The Alabama Baptist State Convention, Southern Baptist Conservatives of Virginia, Baptist Convention of North Carolina and the Georgia Baptist Convention all were sending chainsaw teams to assist with cleanup efforts in Kentucky.

Arkansas, the second hardest-hit state, requested shower units and chainsaw teams from other states as 350,000 customers were without power and 48 counties were declared federal disaster areas. Five feeding units were activated for Harrison, Mountain Home, Corning, Jonesboro, Paragould and Fayetteville, Ark. By Feb. 2, 300-plus volunteers had served more than 17,000 meals, and several churches had opened as shelters.

About 15 chainsaw teams were deployed in Arkansas, including one from the Kansas/Nebraska Convention of Southern Baptists working in Berryville and some from the Louisiana Baptist Convention based at First Baptist Church in Springdale. Louisiana also sent shower trailers to First Baptist Church in Paragould and East Side Baptist Church in Mountain Home, NAMB reported.

Shower units also were setting up at the community center in Corning and at First Baptist Paragould. A Kansas/Nebraska shower unit was en route to Freeman Heights Baptist Church in Berryville.

Chainsaw teams in Missouri and Oklahoma were helping residents recover within their states, and several Tennessee teams were working in Missouri. In Illinois, 15 chainsaw teams from the Illinois Baptist State Association have been activated, and in Ohio, a feeding unit from the State Convention of Baptists in Ohio was operating in the southern part of the state, the North American Mission Board said.

During the Feb. 1 morning worship service at First Baptist Church in Fayetteville, Ark., the church’s pastor invited the congregation to submit slips of paper indicating cleanup needs.

Church members pitched in to help remove a large tree limb from the roof of Frances Reed’s home, and they removed another large limb wedged over her neighbor’s fence while they were at it. Reed had managed to stay in her home during the five days without power, continuing to cook on her stove, which burned natural gas.

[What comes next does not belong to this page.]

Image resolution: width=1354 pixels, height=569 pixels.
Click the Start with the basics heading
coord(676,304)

On Saturday, a utility crew scaled several of the 100-year old oaks surrounding her home, trimming limbs that hung over power lines so power could be restored. Reed’s father had been part of the crew that hung the first electric power lines in Fayetteville nearly 100 years ago, and her husband worked briefly as a lineman for the utility company about 60 years ago.

Reed wasn’t at home when the help came, however. She was in Jackson, Tenn., helping her granddaughter return for classes at Union University when she learned the church members had cleared the limbs for her.

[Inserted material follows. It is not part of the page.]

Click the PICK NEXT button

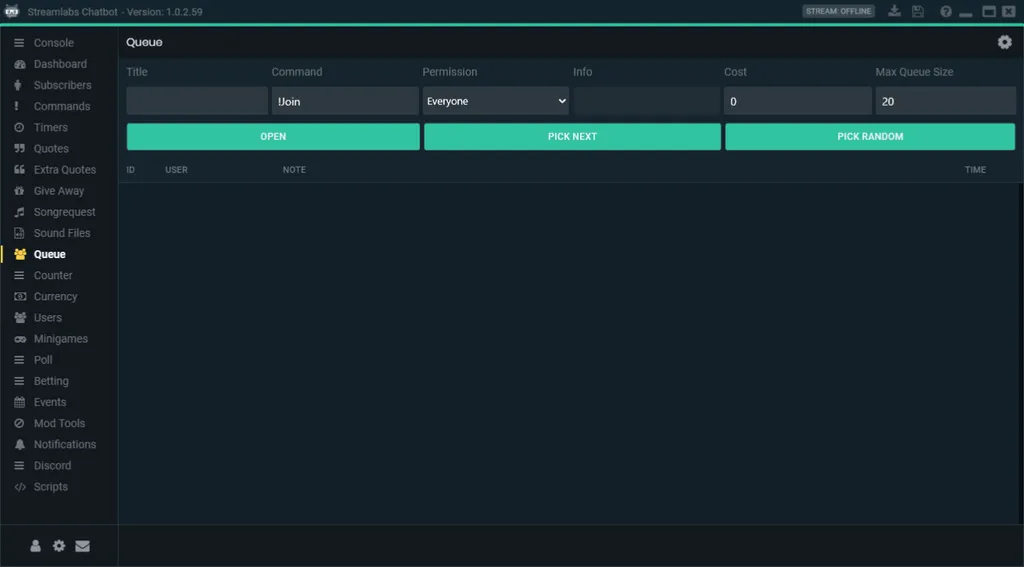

“I didn’t know there’d be a miracle on Sunday,” she said. “I’m just so thankful this has been taken care of.”

And in Kentucky, the Associated Press reported that volunteers from New Haven Baptist Church in Albany, La., were passing out free kerosene, batteries, bottled water and other items to local residents from a staging area at New Horizons Baptist Church in Glendale. AP said the Louisiana residents were returning a favor from the aftermath of Hurricane Katrina when the Kentucky church volunteered to help them.